WHAT TO PRODUCE. Reproduce the rows verbatim from the start of the records through the line containing "Action: (x=53, y=393)", inclusive, and nothing beyond them.
☆ ☆ ☆ ☆ ☆ ☆ ☆
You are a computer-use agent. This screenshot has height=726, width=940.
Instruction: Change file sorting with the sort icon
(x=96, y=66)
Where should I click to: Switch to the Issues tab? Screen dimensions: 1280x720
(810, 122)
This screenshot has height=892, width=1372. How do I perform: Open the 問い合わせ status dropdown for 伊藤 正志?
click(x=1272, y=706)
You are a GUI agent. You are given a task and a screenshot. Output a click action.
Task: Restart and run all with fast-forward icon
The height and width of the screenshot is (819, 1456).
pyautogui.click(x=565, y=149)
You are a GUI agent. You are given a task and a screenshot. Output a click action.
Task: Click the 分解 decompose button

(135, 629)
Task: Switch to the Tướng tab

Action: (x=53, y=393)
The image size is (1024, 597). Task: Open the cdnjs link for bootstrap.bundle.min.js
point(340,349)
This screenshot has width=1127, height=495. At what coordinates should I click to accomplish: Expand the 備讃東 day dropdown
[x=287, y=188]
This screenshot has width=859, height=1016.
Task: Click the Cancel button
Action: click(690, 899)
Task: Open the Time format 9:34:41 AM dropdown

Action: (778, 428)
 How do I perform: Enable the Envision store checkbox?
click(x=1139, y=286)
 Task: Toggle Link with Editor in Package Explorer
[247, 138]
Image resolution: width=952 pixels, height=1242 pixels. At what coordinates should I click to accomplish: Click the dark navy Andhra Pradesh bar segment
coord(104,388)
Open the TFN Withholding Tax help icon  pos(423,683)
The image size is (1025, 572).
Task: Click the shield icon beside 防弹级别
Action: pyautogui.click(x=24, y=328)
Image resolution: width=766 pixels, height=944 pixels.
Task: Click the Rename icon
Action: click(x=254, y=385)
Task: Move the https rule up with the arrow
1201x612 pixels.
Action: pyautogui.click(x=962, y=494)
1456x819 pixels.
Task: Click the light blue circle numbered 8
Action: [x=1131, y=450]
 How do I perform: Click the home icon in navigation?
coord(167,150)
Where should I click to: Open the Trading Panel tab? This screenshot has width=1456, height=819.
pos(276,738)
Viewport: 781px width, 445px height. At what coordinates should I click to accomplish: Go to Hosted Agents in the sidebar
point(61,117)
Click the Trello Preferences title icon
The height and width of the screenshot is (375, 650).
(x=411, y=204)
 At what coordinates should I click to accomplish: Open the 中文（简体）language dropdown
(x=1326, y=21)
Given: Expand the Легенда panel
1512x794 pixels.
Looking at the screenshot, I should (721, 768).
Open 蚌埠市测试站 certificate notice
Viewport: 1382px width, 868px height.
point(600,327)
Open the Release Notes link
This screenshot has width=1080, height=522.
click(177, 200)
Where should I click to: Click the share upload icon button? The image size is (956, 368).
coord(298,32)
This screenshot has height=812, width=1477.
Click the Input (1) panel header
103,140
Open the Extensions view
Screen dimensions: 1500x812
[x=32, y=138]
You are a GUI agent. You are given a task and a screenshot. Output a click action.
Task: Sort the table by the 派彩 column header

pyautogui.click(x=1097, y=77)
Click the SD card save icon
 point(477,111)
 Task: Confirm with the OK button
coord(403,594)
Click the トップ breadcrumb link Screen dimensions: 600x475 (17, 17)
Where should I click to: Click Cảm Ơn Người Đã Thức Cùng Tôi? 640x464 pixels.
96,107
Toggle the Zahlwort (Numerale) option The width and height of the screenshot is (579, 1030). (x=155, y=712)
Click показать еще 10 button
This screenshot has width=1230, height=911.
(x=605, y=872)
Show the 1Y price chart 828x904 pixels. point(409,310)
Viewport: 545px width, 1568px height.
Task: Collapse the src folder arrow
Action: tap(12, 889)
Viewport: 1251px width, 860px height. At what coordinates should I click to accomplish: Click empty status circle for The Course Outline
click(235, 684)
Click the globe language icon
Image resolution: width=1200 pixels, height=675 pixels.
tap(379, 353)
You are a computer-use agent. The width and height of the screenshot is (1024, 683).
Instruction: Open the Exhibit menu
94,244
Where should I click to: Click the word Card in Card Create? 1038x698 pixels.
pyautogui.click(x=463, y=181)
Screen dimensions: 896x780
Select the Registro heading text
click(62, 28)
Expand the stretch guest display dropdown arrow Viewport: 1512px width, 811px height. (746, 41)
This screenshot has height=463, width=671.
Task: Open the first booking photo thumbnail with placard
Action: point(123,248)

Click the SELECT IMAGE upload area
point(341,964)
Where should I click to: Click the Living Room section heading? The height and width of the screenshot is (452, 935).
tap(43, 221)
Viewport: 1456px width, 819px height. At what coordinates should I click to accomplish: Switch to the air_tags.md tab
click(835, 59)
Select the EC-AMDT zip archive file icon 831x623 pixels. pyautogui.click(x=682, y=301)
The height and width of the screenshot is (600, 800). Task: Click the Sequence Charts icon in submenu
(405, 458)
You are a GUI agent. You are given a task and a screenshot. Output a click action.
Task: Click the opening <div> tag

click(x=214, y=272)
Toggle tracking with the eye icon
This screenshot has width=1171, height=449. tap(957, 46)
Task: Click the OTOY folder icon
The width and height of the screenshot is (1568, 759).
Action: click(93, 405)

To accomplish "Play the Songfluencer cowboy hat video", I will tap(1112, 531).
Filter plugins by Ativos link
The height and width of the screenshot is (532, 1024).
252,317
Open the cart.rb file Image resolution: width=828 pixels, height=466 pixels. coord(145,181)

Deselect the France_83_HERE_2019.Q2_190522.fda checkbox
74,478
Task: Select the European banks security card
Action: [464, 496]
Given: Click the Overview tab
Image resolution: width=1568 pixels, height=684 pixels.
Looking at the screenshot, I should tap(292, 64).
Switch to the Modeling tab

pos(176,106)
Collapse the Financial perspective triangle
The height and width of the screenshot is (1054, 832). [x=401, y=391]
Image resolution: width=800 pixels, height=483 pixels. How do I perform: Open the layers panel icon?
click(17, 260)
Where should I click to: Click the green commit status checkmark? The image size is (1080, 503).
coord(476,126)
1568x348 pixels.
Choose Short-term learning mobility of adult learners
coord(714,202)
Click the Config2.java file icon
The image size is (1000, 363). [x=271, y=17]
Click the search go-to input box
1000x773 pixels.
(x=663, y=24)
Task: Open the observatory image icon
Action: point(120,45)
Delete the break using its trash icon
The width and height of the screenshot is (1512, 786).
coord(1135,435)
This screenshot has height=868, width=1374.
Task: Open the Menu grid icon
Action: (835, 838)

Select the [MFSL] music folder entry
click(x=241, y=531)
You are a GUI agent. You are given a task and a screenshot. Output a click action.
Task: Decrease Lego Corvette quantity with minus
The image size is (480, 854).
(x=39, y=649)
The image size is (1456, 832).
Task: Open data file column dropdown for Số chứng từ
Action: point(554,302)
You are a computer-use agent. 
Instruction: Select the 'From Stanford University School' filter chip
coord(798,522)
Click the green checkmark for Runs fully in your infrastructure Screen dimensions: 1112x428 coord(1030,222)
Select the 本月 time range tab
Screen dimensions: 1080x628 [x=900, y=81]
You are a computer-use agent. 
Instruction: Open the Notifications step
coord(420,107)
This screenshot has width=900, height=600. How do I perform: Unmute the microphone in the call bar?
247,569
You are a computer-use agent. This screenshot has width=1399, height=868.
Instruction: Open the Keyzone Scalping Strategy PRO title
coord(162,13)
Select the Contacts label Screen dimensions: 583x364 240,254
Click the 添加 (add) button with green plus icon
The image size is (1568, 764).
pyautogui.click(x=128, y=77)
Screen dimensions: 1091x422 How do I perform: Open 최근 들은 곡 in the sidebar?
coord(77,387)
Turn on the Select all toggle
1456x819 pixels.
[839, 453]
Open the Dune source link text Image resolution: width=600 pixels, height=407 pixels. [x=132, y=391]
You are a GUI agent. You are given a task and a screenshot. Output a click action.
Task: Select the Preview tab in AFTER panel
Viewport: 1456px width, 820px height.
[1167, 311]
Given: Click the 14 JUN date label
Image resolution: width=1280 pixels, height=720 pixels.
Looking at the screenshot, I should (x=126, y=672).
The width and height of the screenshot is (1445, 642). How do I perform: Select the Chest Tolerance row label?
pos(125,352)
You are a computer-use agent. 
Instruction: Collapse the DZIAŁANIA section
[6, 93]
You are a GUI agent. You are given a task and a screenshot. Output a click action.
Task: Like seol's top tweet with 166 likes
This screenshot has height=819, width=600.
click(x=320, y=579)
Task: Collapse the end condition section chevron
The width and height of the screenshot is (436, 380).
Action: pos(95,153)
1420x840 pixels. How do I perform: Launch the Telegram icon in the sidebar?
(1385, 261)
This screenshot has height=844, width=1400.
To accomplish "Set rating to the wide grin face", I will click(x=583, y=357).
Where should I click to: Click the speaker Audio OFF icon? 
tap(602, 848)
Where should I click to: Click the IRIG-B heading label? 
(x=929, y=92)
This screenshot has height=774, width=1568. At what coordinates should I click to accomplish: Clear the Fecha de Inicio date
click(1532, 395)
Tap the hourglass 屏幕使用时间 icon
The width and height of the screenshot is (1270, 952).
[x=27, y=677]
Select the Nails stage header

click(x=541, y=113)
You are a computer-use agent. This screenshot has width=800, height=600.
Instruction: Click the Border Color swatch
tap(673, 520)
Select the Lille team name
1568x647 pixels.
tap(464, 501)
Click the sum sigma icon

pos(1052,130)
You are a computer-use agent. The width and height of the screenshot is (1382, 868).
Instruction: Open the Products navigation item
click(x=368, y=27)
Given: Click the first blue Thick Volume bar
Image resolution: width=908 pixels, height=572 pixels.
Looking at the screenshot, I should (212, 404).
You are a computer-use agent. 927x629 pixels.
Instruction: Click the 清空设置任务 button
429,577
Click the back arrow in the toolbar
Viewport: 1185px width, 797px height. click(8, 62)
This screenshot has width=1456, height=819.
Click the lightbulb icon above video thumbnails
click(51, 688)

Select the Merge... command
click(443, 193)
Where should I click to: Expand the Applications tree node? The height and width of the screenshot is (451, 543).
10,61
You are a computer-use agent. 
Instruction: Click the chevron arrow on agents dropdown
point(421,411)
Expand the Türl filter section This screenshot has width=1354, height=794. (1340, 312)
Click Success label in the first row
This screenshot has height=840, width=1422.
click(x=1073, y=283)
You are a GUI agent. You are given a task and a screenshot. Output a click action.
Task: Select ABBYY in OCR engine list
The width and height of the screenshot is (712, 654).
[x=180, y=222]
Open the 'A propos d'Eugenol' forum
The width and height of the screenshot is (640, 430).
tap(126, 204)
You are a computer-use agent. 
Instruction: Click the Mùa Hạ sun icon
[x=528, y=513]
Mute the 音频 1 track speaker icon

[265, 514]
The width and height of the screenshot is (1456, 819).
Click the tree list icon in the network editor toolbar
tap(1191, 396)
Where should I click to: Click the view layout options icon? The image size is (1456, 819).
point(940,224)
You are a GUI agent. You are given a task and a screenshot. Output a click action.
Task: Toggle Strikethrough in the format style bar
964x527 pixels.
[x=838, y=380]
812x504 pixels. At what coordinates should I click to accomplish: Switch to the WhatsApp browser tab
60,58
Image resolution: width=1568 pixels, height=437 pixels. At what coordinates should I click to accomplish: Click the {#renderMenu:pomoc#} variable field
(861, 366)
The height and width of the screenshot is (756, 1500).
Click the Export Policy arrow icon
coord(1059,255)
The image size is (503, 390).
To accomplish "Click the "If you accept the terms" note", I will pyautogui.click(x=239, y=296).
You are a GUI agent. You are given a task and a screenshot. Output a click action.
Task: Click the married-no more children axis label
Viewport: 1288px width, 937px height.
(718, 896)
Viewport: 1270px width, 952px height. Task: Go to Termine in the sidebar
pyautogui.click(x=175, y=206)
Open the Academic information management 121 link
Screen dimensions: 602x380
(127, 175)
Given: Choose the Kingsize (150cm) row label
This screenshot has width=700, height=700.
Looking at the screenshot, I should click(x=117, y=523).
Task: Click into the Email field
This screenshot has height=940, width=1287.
☆ ☆ ☆ ☆ ☆ ☆ ☆
ANSWER BELOW.
You are a computer-use agent. This screenshot has height=726, width=940.
Instruction: Change file sorting with the sort icon
(x=96, y=66)
Where should I click to: Switch to the Issues tab? Screen dimensions: 1280x720
(810, 122)
This screenshot has height=892, width=1372. How do I perform: Open the 問い合わせ status dropdown for 伊藤 正志?
click(x=1272, y=706)
You are a GUI agent. You are given a task and a screenshot. Output a click action.
Task: Restart and run all with fast-forward icon
The height and width of the screenshot is (819, 1456).
pyautogui.click(x=565, y=149)
You are a GUI agent. You are given a task and a screenshot. Output a click action.
Task: Click the 分解 decompose button

(135, 629)
Task: Switch to the Tướng tab

Action: (x=53, y=393)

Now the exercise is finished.